Held in the newly renovated theater at La Cumbre Middle School, SDC director Meredith Cabanis lured audiences off the beaten path and away from downtown convention to present Flesh and Blood, a love letter for a new generation of dancers, and the recognition of our own impermanence. Joined by L.A.-based company Elke Calvert and Co. and members of the freshman UCSB Dance department, the program oscillated between playful innocence and palpable angst, capturing the sometimes conflicting forces these young artists contend with on and off stage.

To say that Cabanis is a determined presence in the community is offering up only part of the story; she’s also wildly talented, meticulously thorough, and refreshingly open to new perspectives. In the program’s title piece, Cabanis breaks down our mortality into eight distinguishing phrases, from the unnerving and methodical jolts of “Skin and Bone,” to the grounding forces of “Heart and Spirit.” The mounting voice of a young woman echoed through the theater, adding a spoken word declaration of our inescapable humanity.

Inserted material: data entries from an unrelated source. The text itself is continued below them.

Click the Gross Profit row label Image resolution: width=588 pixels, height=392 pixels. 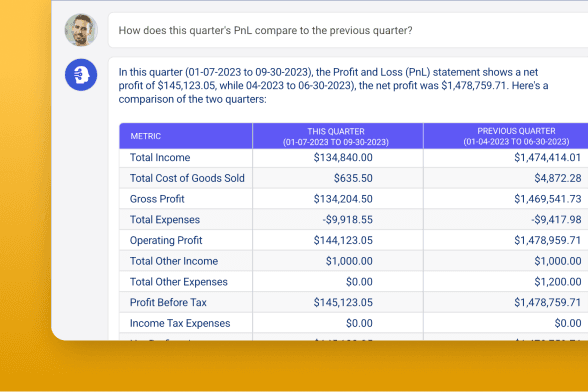157,199
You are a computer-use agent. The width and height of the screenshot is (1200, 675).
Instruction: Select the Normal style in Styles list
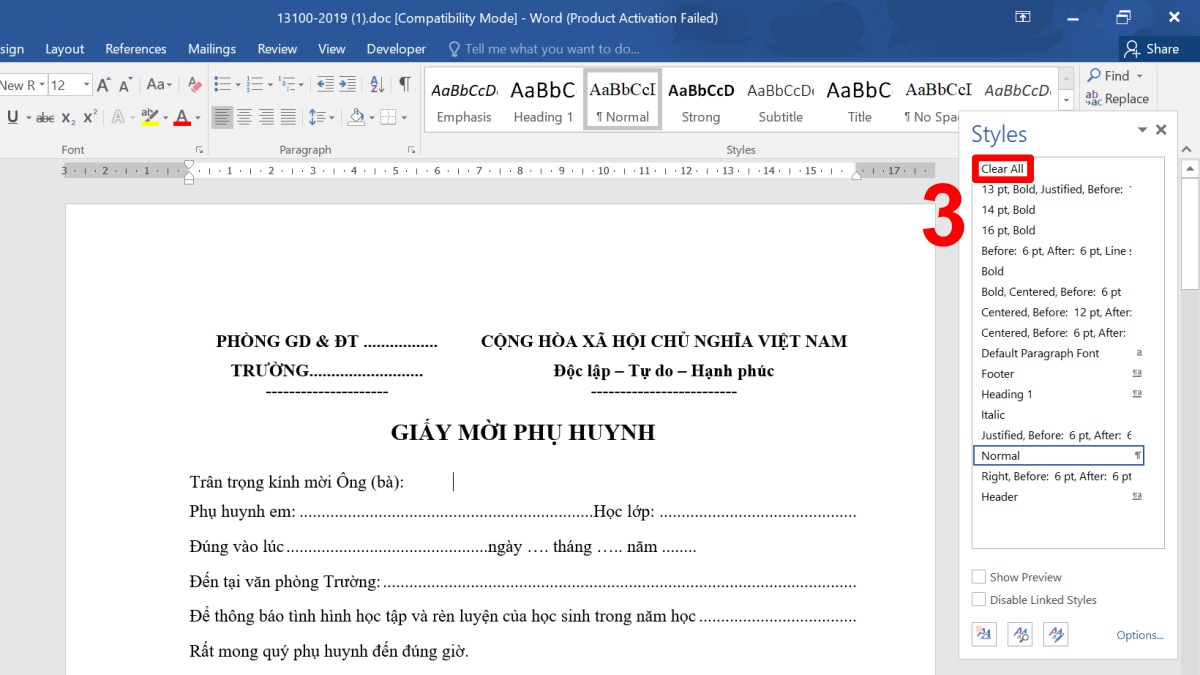click(x=1040, y=455)
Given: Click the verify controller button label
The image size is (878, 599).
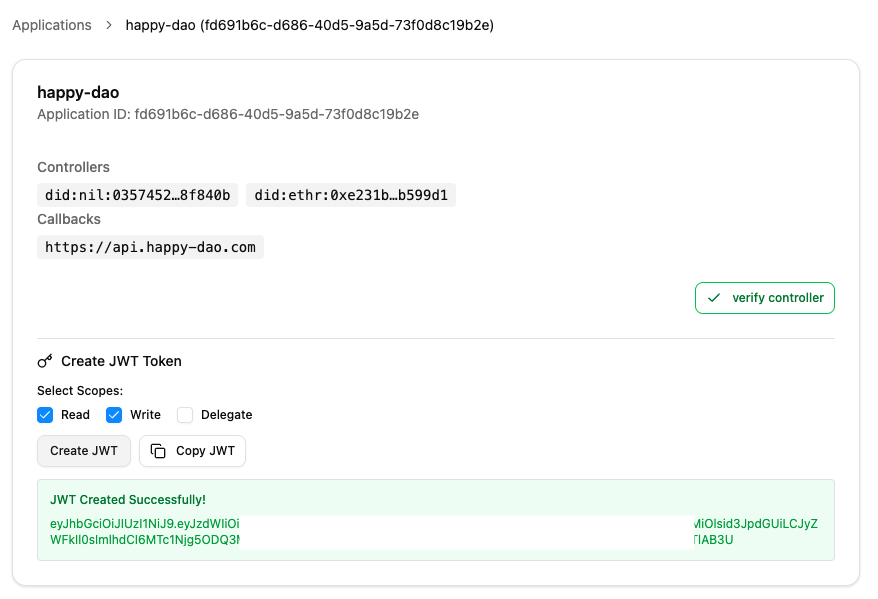Looking at the screenshot, I should tap(777, 298).
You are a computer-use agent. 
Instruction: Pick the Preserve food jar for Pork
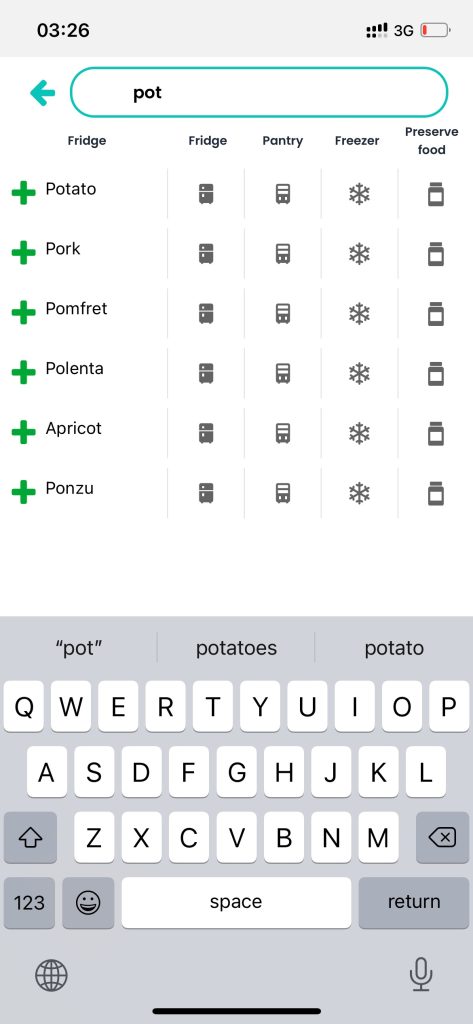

In “Pillow Minded,” Calvert leaves the theater’s traveler curtain half-open, creating a fantastical portal filled with cotton nightgowns and bedtime stories, a tender look at the buoyancy of youth we try desperately to hold onto. One of the most touching moments of the evening was a solo titled “There Will Be Time,” choreographed by Cabanis and featuring the now all grown up Taylor Fisher. In 2010, a teenage Fisher turned more than a few heads with her spirited work in the Dance Alliance’s annual On the Verge young choreographer’s showcase, framing her body parts in self-determination while dancing precariously around a scattering of fairy lights. To see her now, dressed in an elegant tunic and moving expertly through a quick succession of athletic fits and starts, is to see a quietly confidant dancer explore the subtleties of her radiance, a captivating moment that underscored the burning emergence of a group of creative voices, awakened.